Does radiation therapy increase gadolinium accumulation in the brain?: Quantitative analysis of T1 shortening using R1 relaxometry in glioblastoma multiforme patients

OBJECTIVE: This study evaluated the possibility of accelerated gadolinium accumulation in irradiated brain parenchyma where the blood-brain barrier was weakened. METHODS: From January 2010 to June 2015, 44 patients with supratentorial glioblastoma were retrospectively identified who underwent pre- and post-radiation brain MR imaging, including R1 mapping. The mean dose of administered gadobutrol (Gadovist, Bayer, Germany) was 5.1 vials. Regions of interest (ROIs) were drawn around tumors that were located within 50–100% iso-dose lines of maximum radiation dose.
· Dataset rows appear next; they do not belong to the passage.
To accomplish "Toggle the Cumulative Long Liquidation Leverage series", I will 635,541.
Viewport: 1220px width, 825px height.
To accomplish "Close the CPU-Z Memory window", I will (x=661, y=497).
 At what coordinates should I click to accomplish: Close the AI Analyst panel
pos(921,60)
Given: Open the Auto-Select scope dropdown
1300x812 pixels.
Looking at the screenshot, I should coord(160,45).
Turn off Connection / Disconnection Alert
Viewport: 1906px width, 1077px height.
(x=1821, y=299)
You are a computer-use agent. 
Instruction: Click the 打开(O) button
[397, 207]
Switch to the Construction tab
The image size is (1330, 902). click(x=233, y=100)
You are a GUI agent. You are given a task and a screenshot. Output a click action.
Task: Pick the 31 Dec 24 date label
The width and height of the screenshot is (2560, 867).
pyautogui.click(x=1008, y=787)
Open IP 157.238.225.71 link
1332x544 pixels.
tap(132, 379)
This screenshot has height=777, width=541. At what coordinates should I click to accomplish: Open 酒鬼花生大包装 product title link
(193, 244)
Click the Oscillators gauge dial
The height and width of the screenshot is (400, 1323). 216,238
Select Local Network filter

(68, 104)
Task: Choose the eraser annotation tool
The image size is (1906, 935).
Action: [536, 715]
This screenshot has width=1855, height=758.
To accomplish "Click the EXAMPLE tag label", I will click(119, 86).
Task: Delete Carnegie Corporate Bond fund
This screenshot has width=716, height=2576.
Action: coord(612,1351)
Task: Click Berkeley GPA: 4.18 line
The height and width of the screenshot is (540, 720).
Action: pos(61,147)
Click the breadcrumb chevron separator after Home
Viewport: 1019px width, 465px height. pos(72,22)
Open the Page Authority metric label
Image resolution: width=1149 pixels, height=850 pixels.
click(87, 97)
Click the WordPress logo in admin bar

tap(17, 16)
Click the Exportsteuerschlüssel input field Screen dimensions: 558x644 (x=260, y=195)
ROIs were also drawn at globus pallidus, thalamus, and cerebral white matter. Averages of R1 values (unit: s(-1)) before and after radiation and those of R1 ratio (post-radiation R1 / pre-radiation R1) were compared by t-test or rank sum test as appropriate. Multiple linear regression analysis was performed to evaluate independent association factors for R1 value increase at irradiated parenchyma. RESULTS: The mean R1 values in peri-tumoral areas were significantly increased after radiotherapy (0.7901±0.0977 [mean±SD] vs. 0.8146±0.1064; P <.01). The mean R1 ratio of high radiation dose areas was significantly higher than that of low dose areas (1.0055±0.0654 vs. 0.9882±0.0642; P <.01). The mean R1 ratio was lower in those who underwent hypofractionated radiotherapy (mean dose, 45.0 Gy) than those who underwent routine radiotherapy (mean dose, 61.1 Gy) (0.9913±0.0740 vs. 1.0463±0.0633; P = .08). Multiple linear regression analysis revealed that only radiotherapy type was significantly associated with increased R1 (P = .02) around tumors. CONCLUSIONS: Radiotherapy can induce R1 value increase in the brain parenchyma, which might suggest accelerated gadolinium accumulation due to damage to the blood-brain barrier.